You’ll deduce this trip to “Glasto” happened a week before the annual celebration of ’80s pop at Worthy Farm.
Day 4 of the Somerset Surge, staying a safe 150 miles clear of Simon in Cornwall.
And a first trip to Glastonbury in nearly four years, which says just how vibrant the town GBG scene is/isn’t.
A very quiet drizzly Tuesday night, but then mystical folk don’t like to get their pashmina wet, do they ? Traditional GBG entry Who’d A Thought It appears to have the trade from folk auditioning to be Waterboys roadies, but otherwise it’s dead.
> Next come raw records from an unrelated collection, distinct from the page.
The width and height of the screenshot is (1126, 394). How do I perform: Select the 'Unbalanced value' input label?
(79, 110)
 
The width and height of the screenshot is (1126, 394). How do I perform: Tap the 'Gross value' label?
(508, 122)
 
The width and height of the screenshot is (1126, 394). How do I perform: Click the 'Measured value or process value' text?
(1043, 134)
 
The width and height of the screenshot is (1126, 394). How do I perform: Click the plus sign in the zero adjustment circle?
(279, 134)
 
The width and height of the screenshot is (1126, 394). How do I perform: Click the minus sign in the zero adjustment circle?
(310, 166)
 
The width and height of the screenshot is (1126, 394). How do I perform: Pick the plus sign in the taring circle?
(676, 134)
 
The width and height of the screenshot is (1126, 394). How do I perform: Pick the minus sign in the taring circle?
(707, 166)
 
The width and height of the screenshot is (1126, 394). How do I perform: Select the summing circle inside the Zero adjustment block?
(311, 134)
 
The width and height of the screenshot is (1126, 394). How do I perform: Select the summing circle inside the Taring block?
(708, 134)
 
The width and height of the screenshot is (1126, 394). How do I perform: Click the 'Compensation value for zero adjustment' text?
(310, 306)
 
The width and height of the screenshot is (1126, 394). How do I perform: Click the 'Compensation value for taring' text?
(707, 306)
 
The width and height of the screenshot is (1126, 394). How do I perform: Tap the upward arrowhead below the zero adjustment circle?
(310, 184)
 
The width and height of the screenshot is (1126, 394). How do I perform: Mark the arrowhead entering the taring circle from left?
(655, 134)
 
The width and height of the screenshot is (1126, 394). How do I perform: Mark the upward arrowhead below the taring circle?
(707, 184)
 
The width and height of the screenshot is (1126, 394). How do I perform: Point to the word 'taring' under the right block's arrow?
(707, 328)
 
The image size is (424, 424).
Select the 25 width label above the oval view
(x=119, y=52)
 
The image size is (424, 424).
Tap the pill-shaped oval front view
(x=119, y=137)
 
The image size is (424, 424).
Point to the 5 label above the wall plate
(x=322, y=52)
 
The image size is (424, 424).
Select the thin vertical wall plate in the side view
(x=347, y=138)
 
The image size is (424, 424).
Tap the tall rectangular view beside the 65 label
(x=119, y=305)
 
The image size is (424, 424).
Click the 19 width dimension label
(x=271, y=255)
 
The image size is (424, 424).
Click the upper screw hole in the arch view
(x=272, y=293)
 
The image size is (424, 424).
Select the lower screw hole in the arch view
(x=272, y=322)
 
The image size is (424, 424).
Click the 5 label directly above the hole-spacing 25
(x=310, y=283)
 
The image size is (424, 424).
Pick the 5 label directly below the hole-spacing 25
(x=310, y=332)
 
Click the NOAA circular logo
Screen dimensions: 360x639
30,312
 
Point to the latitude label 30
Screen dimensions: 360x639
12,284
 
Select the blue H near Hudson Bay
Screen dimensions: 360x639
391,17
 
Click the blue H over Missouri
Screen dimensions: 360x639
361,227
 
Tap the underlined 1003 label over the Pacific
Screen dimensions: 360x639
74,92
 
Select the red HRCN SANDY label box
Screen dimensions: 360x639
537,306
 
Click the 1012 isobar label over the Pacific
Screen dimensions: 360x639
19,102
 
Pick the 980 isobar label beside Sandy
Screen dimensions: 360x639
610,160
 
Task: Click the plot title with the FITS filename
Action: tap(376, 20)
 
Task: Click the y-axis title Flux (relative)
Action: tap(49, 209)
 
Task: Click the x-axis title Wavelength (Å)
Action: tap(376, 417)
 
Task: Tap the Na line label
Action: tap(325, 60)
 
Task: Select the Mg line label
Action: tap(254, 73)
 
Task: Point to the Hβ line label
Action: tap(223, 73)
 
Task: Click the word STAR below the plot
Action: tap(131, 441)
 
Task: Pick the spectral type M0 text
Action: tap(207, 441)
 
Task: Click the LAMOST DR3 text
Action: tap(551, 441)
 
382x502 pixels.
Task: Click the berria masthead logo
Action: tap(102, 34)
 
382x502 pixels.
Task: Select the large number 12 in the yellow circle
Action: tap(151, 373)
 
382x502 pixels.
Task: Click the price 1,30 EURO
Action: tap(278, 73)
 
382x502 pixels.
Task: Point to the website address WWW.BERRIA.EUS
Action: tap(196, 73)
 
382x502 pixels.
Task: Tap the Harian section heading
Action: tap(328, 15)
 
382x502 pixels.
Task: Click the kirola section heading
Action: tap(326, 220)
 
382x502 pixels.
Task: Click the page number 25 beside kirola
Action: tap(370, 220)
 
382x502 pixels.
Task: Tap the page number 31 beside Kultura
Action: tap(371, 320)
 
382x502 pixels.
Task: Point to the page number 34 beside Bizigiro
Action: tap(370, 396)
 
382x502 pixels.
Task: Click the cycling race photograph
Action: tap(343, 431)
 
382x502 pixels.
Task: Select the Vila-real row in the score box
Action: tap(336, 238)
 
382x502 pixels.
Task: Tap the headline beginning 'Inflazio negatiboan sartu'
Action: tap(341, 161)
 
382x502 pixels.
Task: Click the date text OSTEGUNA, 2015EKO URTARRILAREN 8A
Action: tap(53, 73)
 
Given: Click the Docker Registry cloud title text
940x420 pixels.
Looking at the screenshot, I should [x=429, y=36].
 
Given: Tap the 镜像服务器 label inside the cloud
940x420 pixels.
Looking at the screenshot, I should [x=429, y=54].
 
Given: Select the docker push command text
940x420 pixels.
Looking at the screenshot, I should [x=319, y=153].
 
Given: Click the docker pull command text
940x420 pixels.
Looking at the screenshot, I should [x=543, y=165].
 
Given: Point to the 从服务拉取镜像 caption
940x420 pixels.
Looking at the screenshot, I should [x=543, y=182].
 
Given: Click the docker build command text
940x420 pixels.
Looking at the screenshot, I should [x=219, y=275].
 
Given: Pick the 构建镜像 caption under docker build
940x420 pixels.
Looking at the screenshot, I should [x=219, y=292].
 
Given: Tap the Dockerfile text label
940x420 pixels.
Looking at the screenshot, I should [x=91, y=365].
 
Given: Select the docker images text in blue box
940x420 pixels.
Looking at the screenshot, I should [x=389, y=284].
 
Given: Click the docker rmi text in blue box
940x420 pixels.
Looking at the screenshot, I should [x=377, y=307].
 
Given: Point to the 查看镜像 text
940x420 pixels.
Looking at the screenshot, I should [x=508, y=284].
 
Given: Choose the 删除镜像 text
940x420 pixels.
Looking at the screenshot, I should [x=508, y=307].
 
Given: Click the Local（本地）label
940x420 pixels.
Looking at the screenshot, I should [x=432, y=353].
I thought I’d found a shop dedicated to BRAPA,
but it was just plastic dragons.
Actually, I’m not sure Si has been to Avalon yet, so no doubt there’ll eventually be a song written about his trip to visit a Glasto micro that still gets sung at England cricket matches in 2,000 years time.
The (lone) GBG entry is unexpectedly plain.
Inside the Hawthorns it’s all casual diner, local artwork, and gig adverts.
A group of cheery ladies I decide are teachers are finishing their curry, which smells better than the Co-op falafel wrap I will inevitably end up with that night.
Their departure leaves only a handful of regulars at the bar, and two suited blokes discussing the M5 roadworks, a debate which will later form the basis for the Miley Cyrus set on Sunday.
My Church End Goats’ Milk is rich and tasty, NBSS 3+, and notably better than the same beer in Worcester last year. #Caskbeerlottery.
I consider asking the teachers where the apostrophe in Goat’s should go, but they’ve gone.
All very pleasant and uneventful, until a discussion at the bar makes be prick up my ears, though not in a Joe Orton way.
“No Carlos ?”
“No, he broke his yoghurt pot”.
There’s a euphemism there I missed, I’m sure.